> _ACTIVITY LIST_:
A - Say whether each statement agrees with the essay on eating animals. Answer yes or no, and quote the words of the essay that decide it. (i) Farmed animals are less able to feel pain than pets. (ii) The yearly figure of more than 47 billion animals killed in food production includes fish. (iii) Dairy products are among the foods nature has provided for human sustenance.
B - Summarize the essay on eating animals in three sentences.

> _SELECTED PASSAGE_:

BEGIN

What makes it wrong, and the idea of it even repulsive, to eat a pet, but okay to slaughter other animals and put them on the dinner table or in our children’s lunch box? Our pets earn a special place in our hearts and often are treated as members of the family. Great efforts and expense are taken to see that they are kept safe, well-nourished, comfortable and happy.
So, we care about our pets, but what about cows, calves, pigs, chickens, turkeys, ducks, geese, and other animals? Many of us, especially children, find such animals cute and endearing in so many ways. Are they not deserving of our care and compassion too?
Animals in today’s factory farms are subject to cruel and inhumane treatment including neglect, mutilation, genetic manipulation, subjection to harmful drug regimens, and gruesome and violent slaughter.
The factory farming system of modern agriculture strives to maximize output while minimizing costs. Animals are kept in small cages, in jam-packed sheds, or on filthy feedlots, often with little space that they can’t even turn around or lie down comfortably. They are fed drugs to fatten them faster and to keep them alive in conditions that would otherwise kill them, and they are genetically altered to develop commercially desirable traits. In most countries, animals in today’s factory farms have no real legal protection from cruelty that would be illegal if it were inflicted on dogs or cats. Yet farmed animals are no less intelligent or capable of feeling pain than are the pets we cherish as companions.
More than a staggering 47 billion animals are killed in food production each year; 10 billion of those animals are slaughtered in the United States alone. These figures do not include countless fish killed for human consumption.
Given the suffering these animals endure, and given that all our nutritional needs can easily be satisfied without eating these organisms, vegetarianism is a morally favorable choice. The fact is that eating animals is unnecessary because nature has provided ample vegetables, fruits, grains, legumes and dairy products for human sustenance. Therefore, the slaughter of animals for food is a luxury rather than a necessity.
A vegetarian lifestyle awakens our spirit of compassion and guides us towards a kinder, gentler society in which we exercise a moral choice to protect animals—not exploit them.

END

> _RECORDED DATA_:
BEGIN

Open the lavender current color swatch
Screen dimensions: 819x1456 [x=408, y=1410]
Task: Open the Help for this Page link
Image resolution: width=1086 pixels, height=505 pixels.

END

> _REPLIES_:
A -
(i) No: "Yet farmed animals are no less intelligent or capable of feeling pain than are the pets we cherish as companions."
(ii) No: "These figures do not include countless fish killed for human consumption."
(iii) Yes: "nature has provided ample vegetables, fruits, grains, legumes and dairy products for human sustenance."

B - The essay asks why people cherish their pets yet slaughter other animals for food, and it argues that farm animals deserve care and compassion too. It says factory farms keep animals in cramped, filthy conditions, drug them, alter them genetically, and give them no real legal protection from cruelty, while more than 47 billion animals are killed for food each year. Because plant foods and dairy can meet all human nutritional needs, it concludes that slaughtering animals for food is a luxury, and that vegetarianism is a morally favorable choice that guides us toward a kinder society.